During Stavropoulos's tenure as CEO, Dow Chemical Company underwent a major transformation, the centerpiece of which was a total restructuring of the company. Dow’s division into largely autonomous geographic units was replaced by an organizational structure based on fifteen global businesses and ten global functional units. Hand in hand with this, Dow introduced a new performance review system that aimed to encourage accountability, and it greatly expanded its capacity in information technology ― most notably, a global company-wide intranet was established to which all employees were given access. As part of its transformation strategy, Dow divested itself of ventures that were no longer competitive or did not fit well with the company's strengths, e.g., its consumer products operation (DowBrands). At the same time, it invested $18 billion to acquire businesses. These acquisitions either expanded Dow's base in specialty chemicals and industrial biotech, or they positioned Dow in new geographies.

During Stavropoulos's tenure as CEO Dow's productivity improved, its stock price increased significantly, and the company became less dependent on the sale of commodity chemicals, which made it less subject to the cyclicality of the commodity chemical market.

As CEO, Stavropoulos led the effort to increase and publicize Dow's commitment to environmental protection and workplace safety. In 1995 the company pledged $1 billion to achieving ten-year environmental, health, and safety goals. A company-wide campaign engaged all employees in the campaign to reduce accidents, effluents, emissions, and use of energy and water.

In November 2000, Stavropoulos stepped down as Dow's CEO and became company chairman. However, at the end of 2002, he was asked by Dow's Board of Directors to return as CEO, a request he accepted. He then worked with Dow's executive leadership team to devise and implement a sequence of actions that put the company back on strong financial footing. At the end of 2004, Stavropoulos once again bowed out as head of Dow. He remained Chairman of the company until March 2006.

==Michigan Baseball Foundation==
In 2005, Stavropoulos took the lead in bringing minor league baseball to Midland, Michigan, which is where Dow is headquartered. Together with the heads of several Midland foundations and companies, he established the Michigan Baseball Foundation (MBF)—a 501 (c) (3) non-profit organization. In December 2005, MBF purchased a minor league baseball team (the Devil Rays of Battle Creek, Michigan. In 2006, the founders of MBF established Michigan Baseball Operations—a taxable non-profit—to which they transferred ownership of the ball club. The Devil Rays became the Great Lakes Loons of Midland, Michigan in 2007.

From 2006 to 2007, MBF built a baseball stadium in downtown Midland (the Dow Diamond), which serves as the home field of the Great Lakes Loons.
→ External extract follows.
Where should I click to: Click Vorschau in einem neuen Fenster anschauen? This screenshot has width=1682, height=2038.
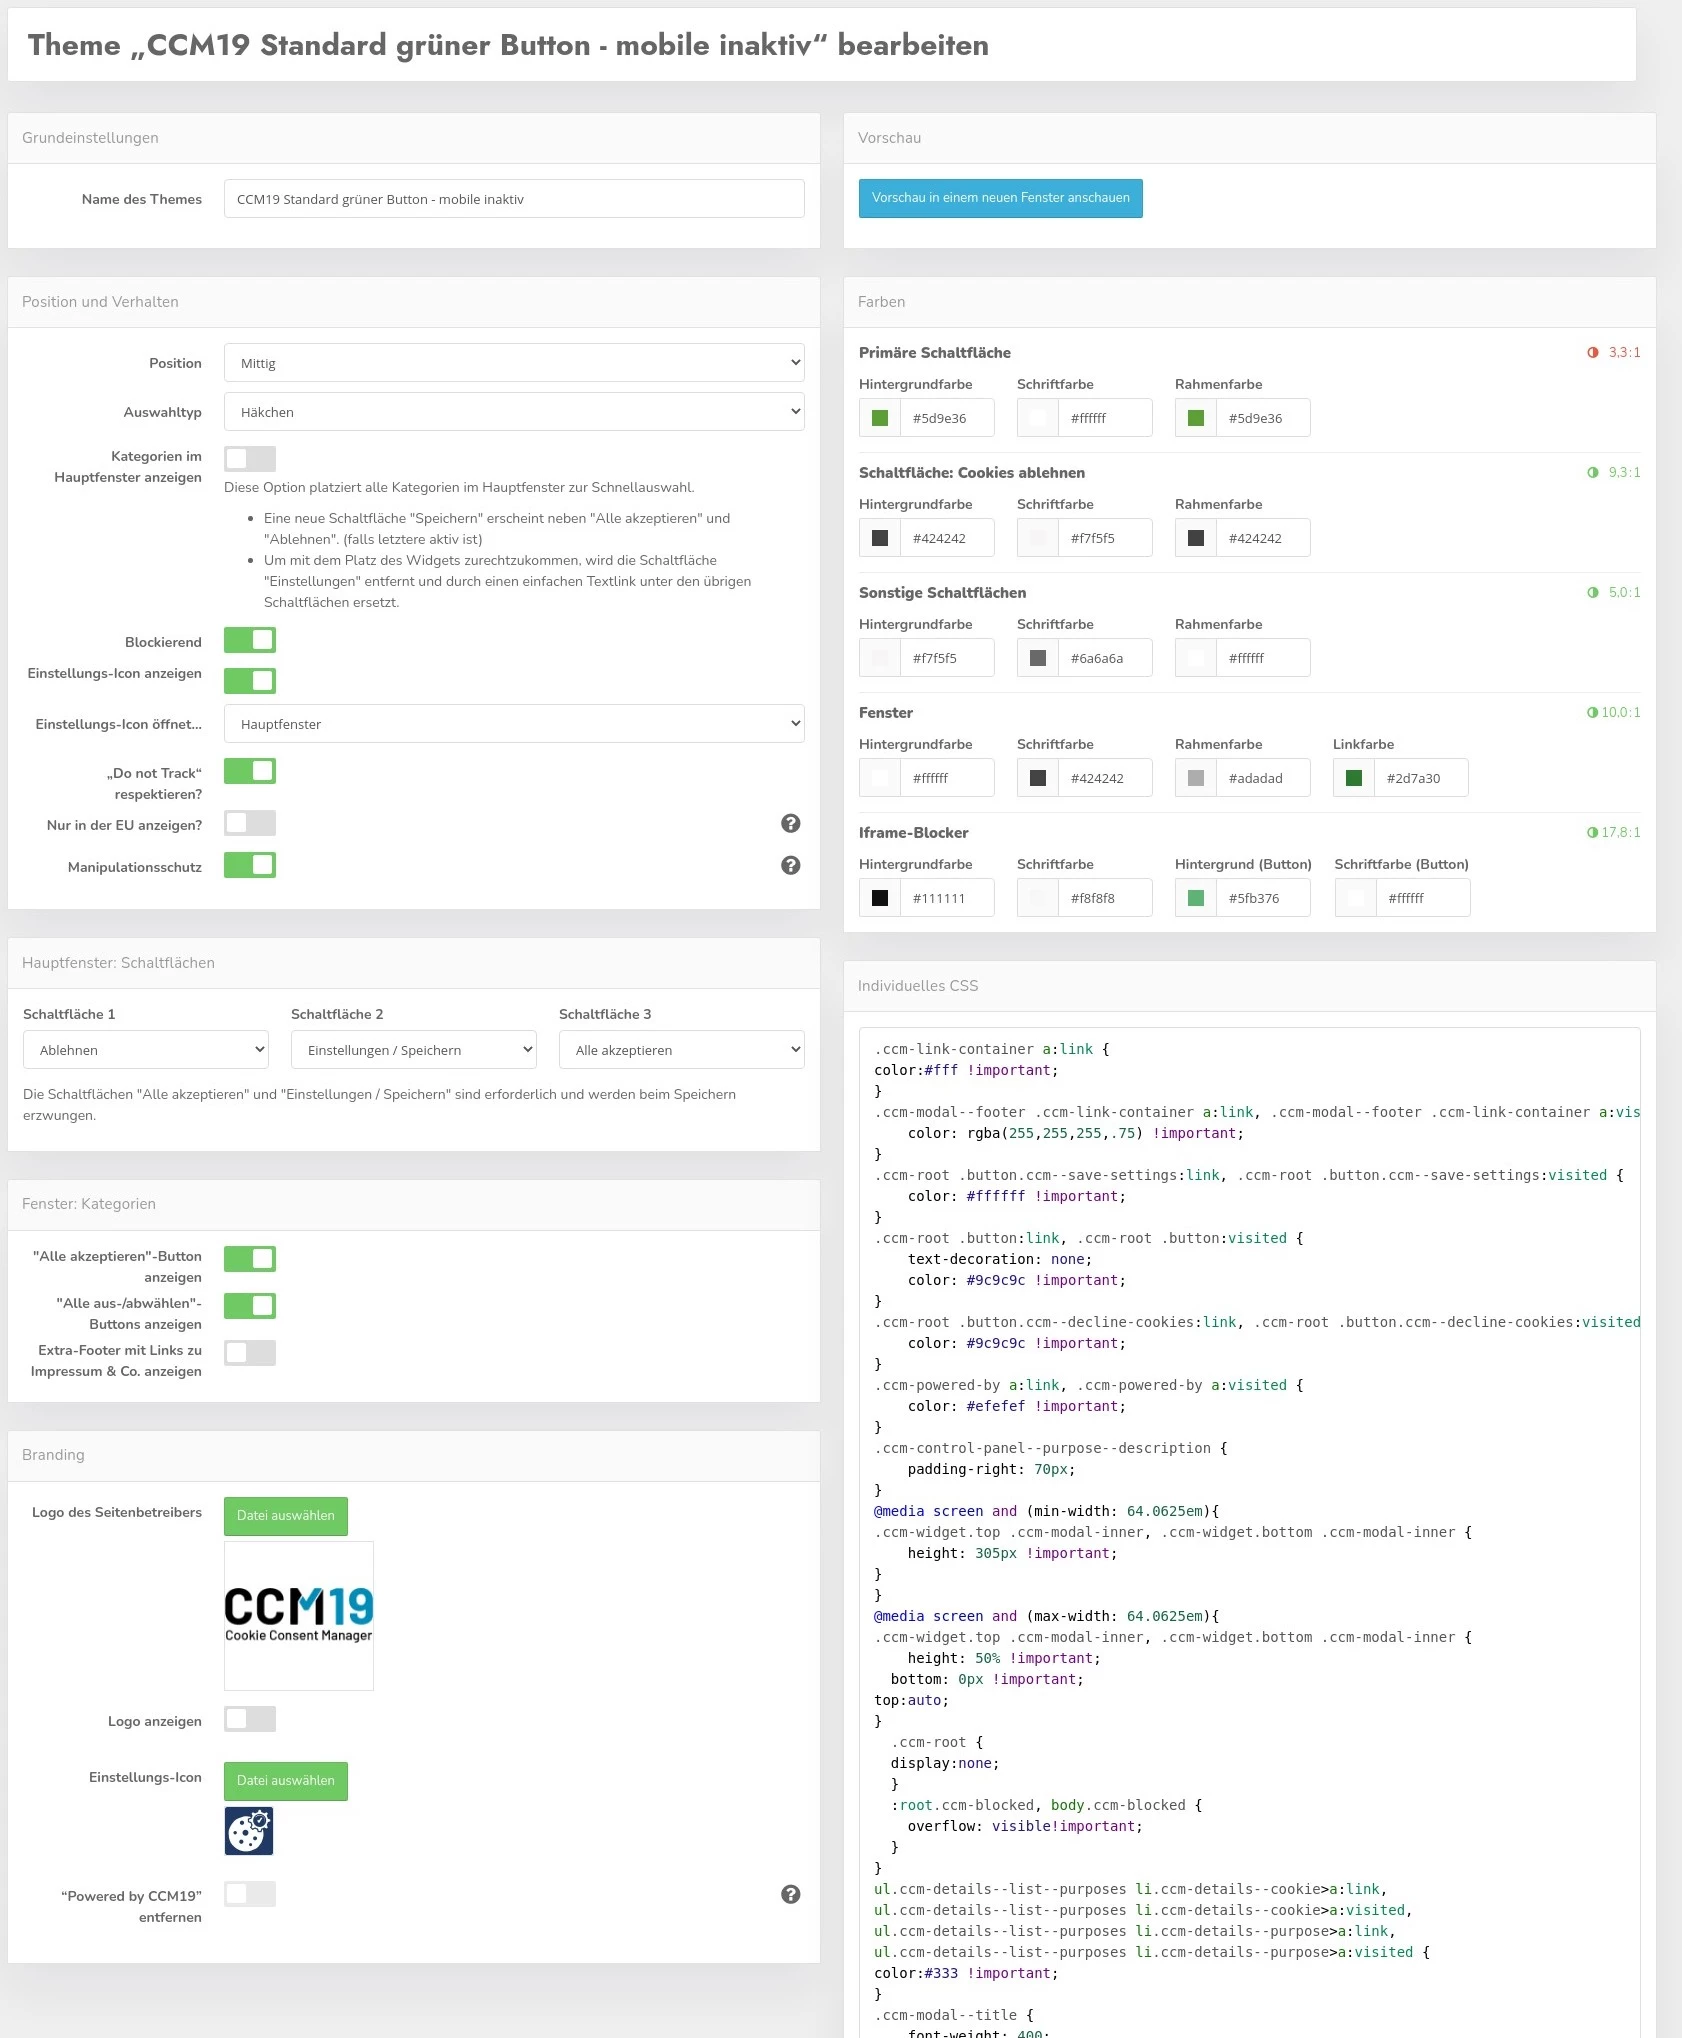[x=1000, y=198]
Both MBF and MBO operate as 'social enterprises' that invest their earnings back into the community, in the form of donations to non-profits, as seed money for ventures that improve the community, or to catalyze local entrepreneurship. Stavropoulos serves as chairman of both entities.

==Philanthropy==
Together with his wife Linda, Stavropoulos established the Bill and Linda Stavropoulos Family Foundation, which donates to educational, religious, civic, recreational, and cultural non-profits. Linda serves as president of the Foundation.

William Stavropoulos has served on University of Notre Dame’s College of Science Advisory Council since 1988.

In 2016, the Bill and Linda Stavropoulos Family Foundation funded the establishment of The Stavropoulos Center for Interdisciplinary Biophysics at Notre Dame.

==Personal life==
Stavropoulos married Linda Theofel in 1967. Together they currently maintain residences in Midland, Michigan and Naples, Florida. The couple have two children, Bill and Angela, and six grandchildren, Nina, Samantha, Lily, Kristina, Billy, and Joseph.